A primera vista no le reconocí. Y, en parte, era debido al nuevo ambiente en el que estaba viviendo. Burbuja estaba sentado en la cocina comunal, toda de madera de pino, rodeado de plantas y de montones de periódicos radicales. Colgados en la pared había carteles que anunciaban manifestaciones contra Sudáfrica y Rhodesia, mítines y vacaciones en Cuba y Albania. Changez se había cortado el pelo, el bigotito a lo Flaubert había desaparecido de debajo de su nariz y llevaba un mono de color gris enorme abotonado hasta el cuello.

– Pareces un mecánico de coches -le dije.

Changez me dedicó una sonrisa de oreja a oreja. Entre otras razones, estaba radiante porque se acababan de retirar los cargos por agresión que había contra él una vez comprobado que Anwar había fallecido como consecuencia de un ataque cardíaco.

– De ahora en adelante, voy a aprovechar la vida al máximo, yaar -me dijo.

Sentados a la mesa con Changez estaban Simón y una chica rubia, Sophie, que comía bollos y que acababa de regresar después de haber estado vendiendo periódicos anarquistas a la entrada de una fábrica.

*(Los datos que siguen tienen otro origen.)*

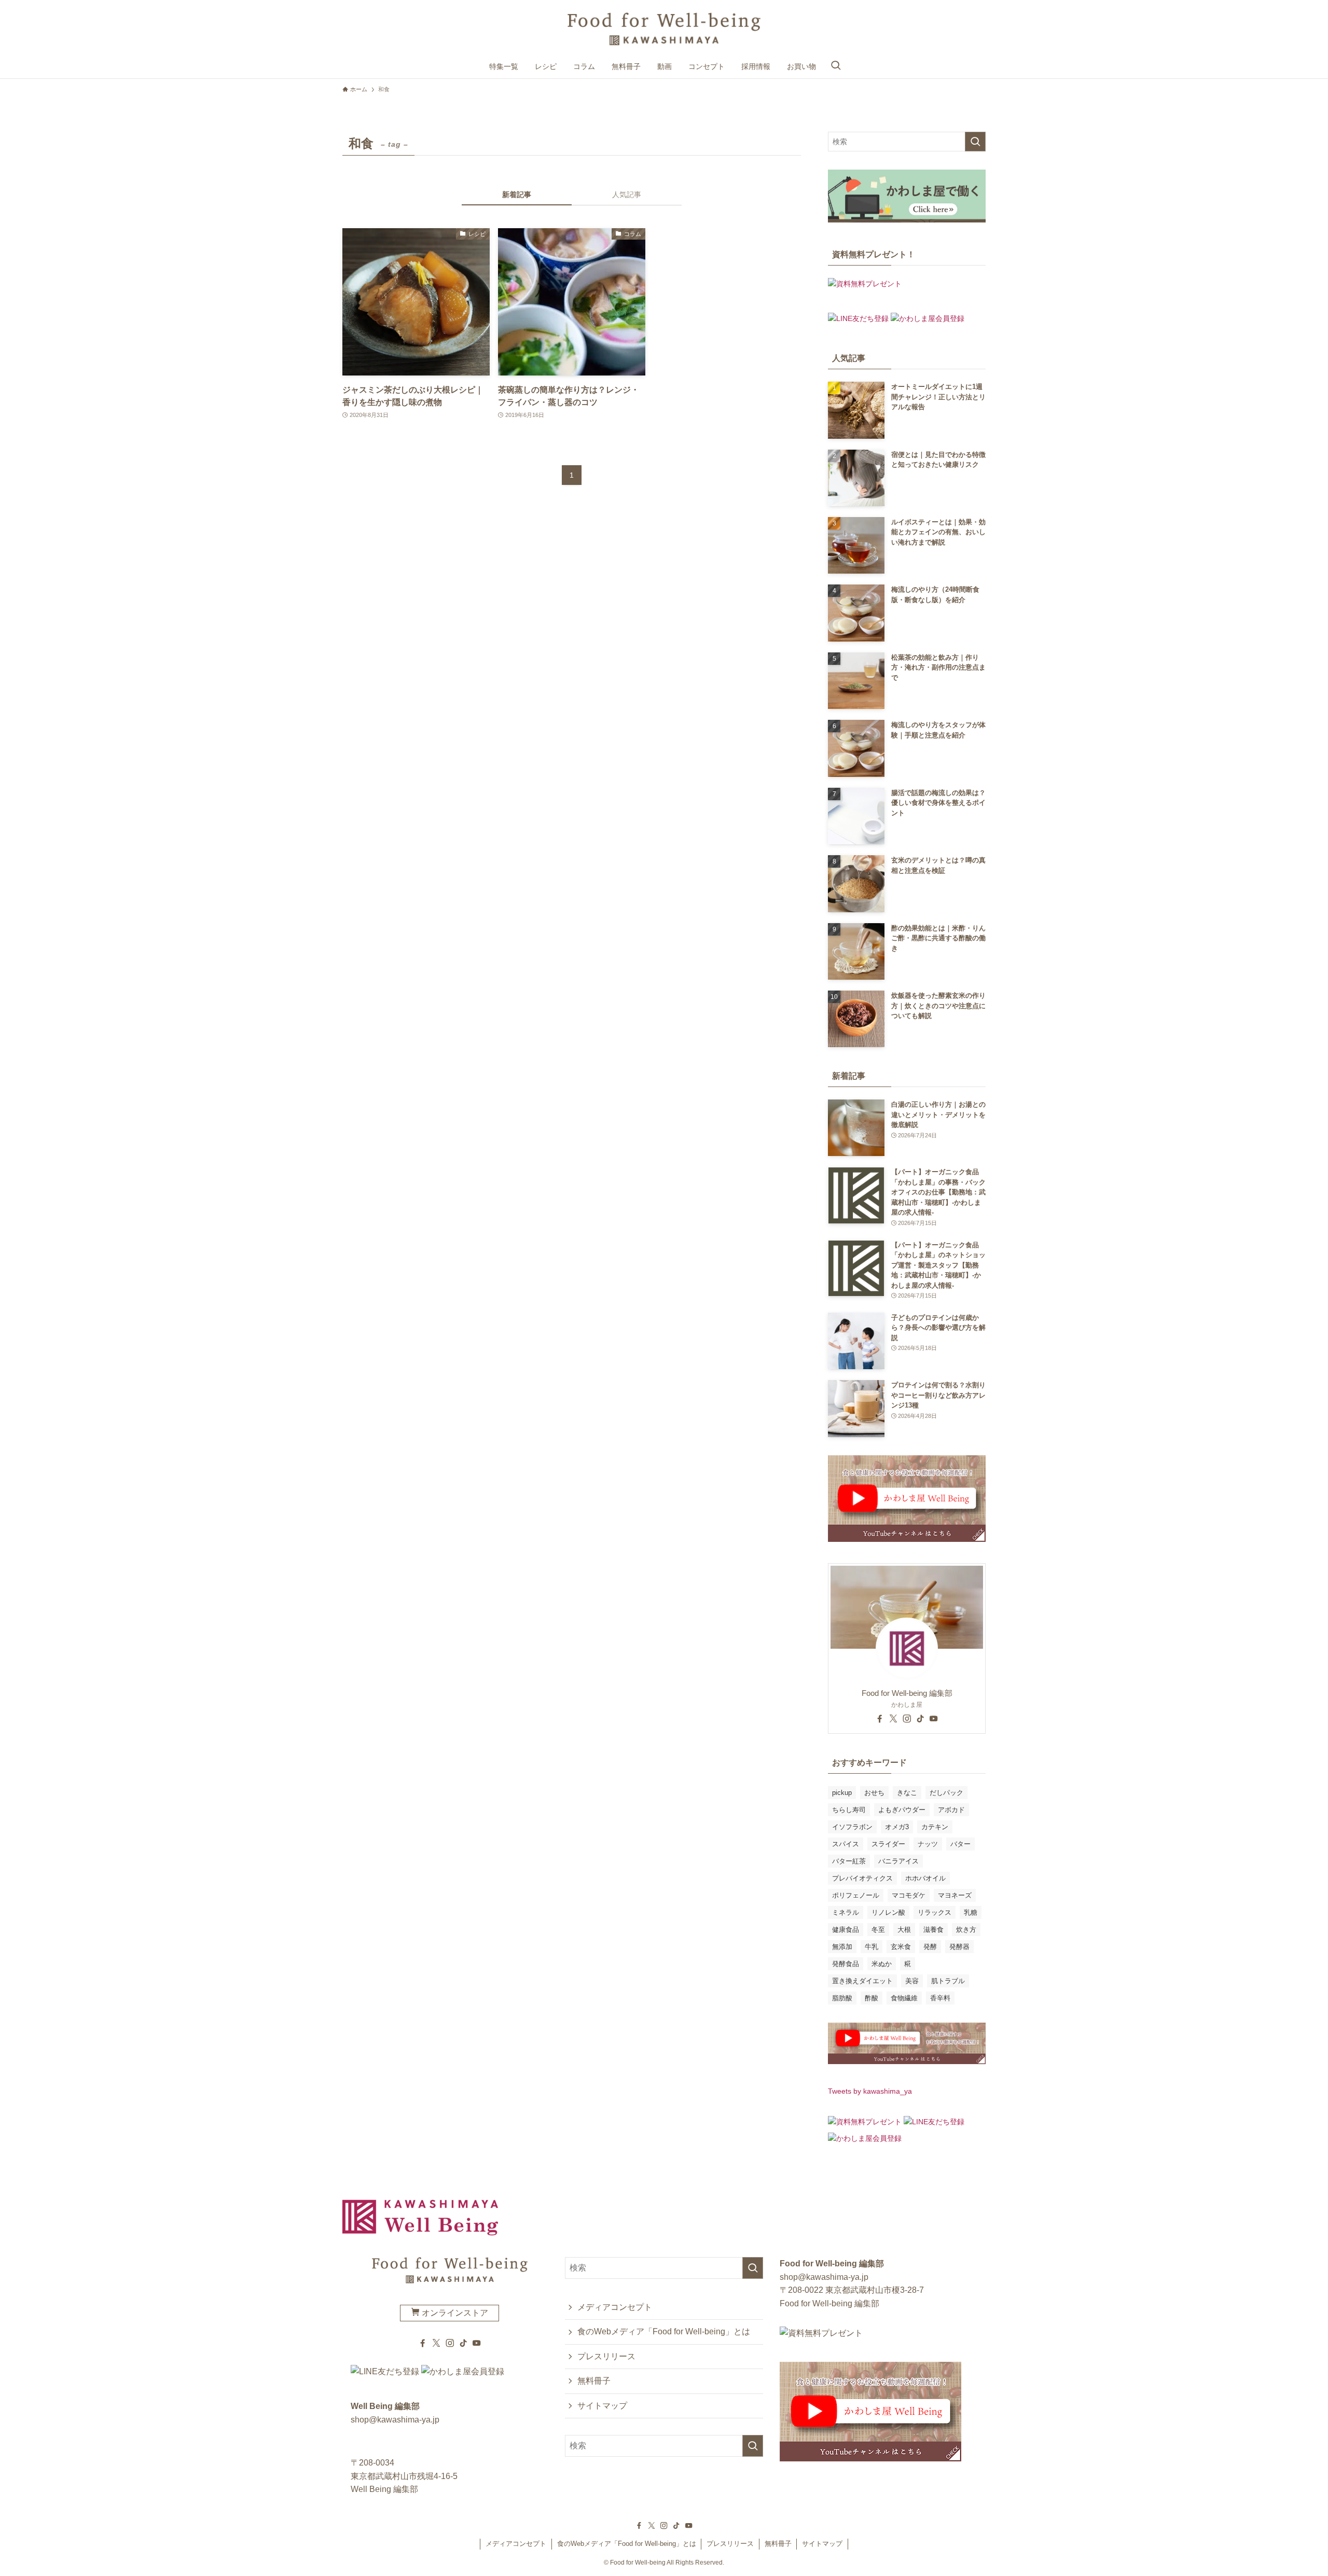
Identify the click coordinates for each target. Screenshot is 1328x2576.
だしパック (946, 1793)
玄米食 (901, 1947)
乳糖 (970, 1912)
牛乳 (871, 1947)
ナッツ (928, 1844)
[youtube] (934, 1719)
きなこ (907, 1793)
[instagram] (907, 1719)
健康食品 (845, 1929)
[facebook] (880, 1719)
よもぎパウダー (901, 1810)
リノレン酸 (888, 1912)
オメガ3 (897, 1827)
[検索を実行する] (975, 141)
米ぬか (882, 1964)
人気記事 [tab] (626, 194)
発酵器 (959, 1947)
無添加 (842, 1947)
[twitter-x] (893, 1719)
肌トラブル (948, 1981)
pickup (842, 1793)
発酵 (930, 1947)
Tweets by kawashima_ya (870, 2091)
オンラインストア (454, 2312)
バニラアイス (898, 1861)
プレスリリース (606, 2356)
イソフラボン (852, 1827)
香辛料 (940, 1998)
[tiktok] (920, 1719)
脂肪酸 (842, 1998)
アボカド (951, 1810)
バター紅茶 (849, 1861)
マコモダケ (908, 1895)
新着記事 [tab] (516, 194)
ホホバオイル (925, 1878)
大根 (904, 1929)
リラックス (934, 1912)
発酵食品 (845, 1964)
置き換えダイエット (862, 1981)
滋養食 (933, 1929)
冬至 (878, 1929)
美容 (912, 1981)
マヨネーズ (955, 1895)
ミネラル (845, 1912)
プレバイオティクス (862, 1878)
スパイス (845, 1844)
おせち (874, 1793)
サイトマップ (602, 2405)
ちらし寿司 (849, 1810)
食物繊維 (904, 1998)
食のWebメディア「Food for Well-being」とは (663, 2331)
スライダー (888, 1844)
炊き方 (966, 1929)
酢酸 (871, 1998)
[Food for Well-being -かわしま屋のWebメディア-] (664, 29)
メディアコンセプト (614, 2307)
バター (960, 1844)
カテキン (934, 1827)
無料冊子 (594, 2380)
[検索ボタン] (835, 66)
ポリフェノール (855, 1895)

Cuando, para gran sorpresa mía, Changez se ofreció para ir a la tienda a comprar leche, aproveché para preguntarles cómo andaban las cosas con Changez, si todo marchaba bien. ¿Conseguía arreglárselas solo? Supongo que por el tono de mis preguntas debieron de pensar que consideraba a Changez una especie de retrasado mental. Sin embargo, a Simón y a Sophie les era simpático. En una ocasión, Sophie se refirió a él como al «inmigrante incapacitado» y supongo que el Asesino del Consolador era exactamente eso. Quizá aquello le diera cierta respetabilidad en aquella casa. Por lo menos, había tenido la prudencia de no hablar con detalle de que procedía de una familia propietaria de caballos de carreras. Y debió de omitir también todas esas historias que solía contarme sobre la infinidad de criados que había tenido y su análisis de las cualidades que -a su juicio- eran básicas en todo criado, cocinero o barrendero que se preciara.

– Me encanta la vida de comuna, Karim -me confesó Changez ese mismo día, cuando salimos a dar un paseo-. Se respira un ambiente familiar pero sin incordios de tías y tíos. Pero eso de las reuniones, yaar… Hay una cada cinco minutos. Y hay que sentarse a hablar de esto y de lo de más allá, del jardín, de la cocina, de la situación de Inglaterra, de la situación de Chile, de la situación de Checoslovaquia. ¡Si es que esto es una democracia que ha perdido los estribos, yaar! Pero, de todos modos, sigue siendo sorprendente la de desnudos que ves todos los días.

– ¿Qué desnudos?

– Los desnudos totales. Desnudos integrales.

– ¿Qué tipo de desnudo integral y total?

– En esta casa hay cinco chicas y Simón y yo somos los únicos representantes del sexo masculino. Pues bien, esas chicas, fieles al principio comunista según el cual no hay de qué avergonzarse, se pasean sin ropa, ¡con los pechos al aire y sin sujetador! ¡Con la mata sin hoja de parra!